Ha esattamente 10 anni il decreto ministeriale che sanciva il principio “chi inquina paga” per il mondo dei rifiuti elettronici, i RAEE, ed è tempo di bilanci. Il sistema che ne nacque, basato su una rete di sistemi collettivi ha contribuito in modo significativo al recupero di importanti quantitativi di materie prime seconde e alla tutela dell’ambiente, grazie alla raccolta in questi anni di superare i due milioni di tonnellate di RAEE ovvero frigoriferi, lampadine, smartphone, asciugacapelli ma anche climatizzatori, dispositivi medici e distributori automatici.
Ne avevo parlato in uno dei primi post di questo blog , suggerendo cosa fare con i vecchi smartphone.
Le 1.400 aziende italiane riunite nel Consorzio Remedia hanno raccolto oltre 67.000 tonnellate di RAEE nel 2016, pari a una flotta di 120 aerei di linea. La percentuale di materiali riciclati nel 2015 ha raggiunto il 92%.
Il Consorzio Ecolight con le sue 1.700 imprese si è concentrata soprattutto sui piccoli elettrodomestici, sull’elettronica di consumo e sulle sorgenti luminose e ben 150mila tonnellate di rifiuti raccolti dal Consorzio, sulle 200.000 raccolte in 10 anni di attività, sono frullatori, ferri da stiro, cellulari, smartphone, lampadine, nonché trapani, caricabatterie e telecomandi.
Gli sforzi fatti e le normative che hanno introdotto il principio dell’Uno contro Uno coinvolgendo così anche la distribuzione nella raccolta di questi rifiuti hanno dato un contributo nel migliorare i tassi di raccolta.

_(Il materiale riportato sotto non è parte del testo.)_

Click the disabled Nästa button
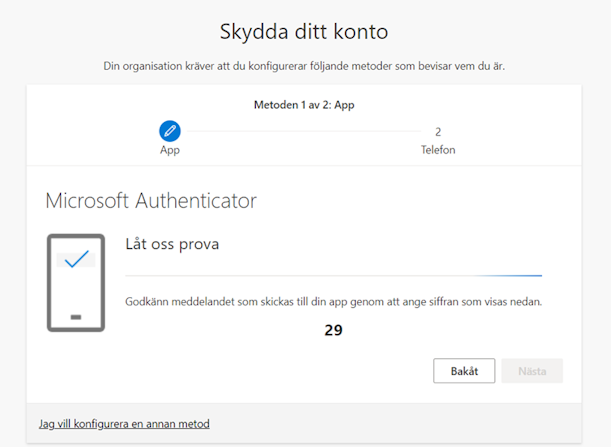The image size is (611, 447). click(x=532, y=371)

L’uno contro zero, introdotto nel 2016, è andato oltre, permettendo ai cittadini di consegnare i soli RAEE pdi iccole dimensioni nei negozio senza alcun obbligo di acquisto.
Resta il fatto che ogni anno in Italia si producono almeno 1,5 milioni di tonnellate di rifiuti elettronici, sia domestici che industriali.
L'obiettivo europeo del 45% di raccolta, calcolato sulla media di quanto immesso sul mercato nei tre anni precedenti, è ancora lontano, ma la strada è segnata.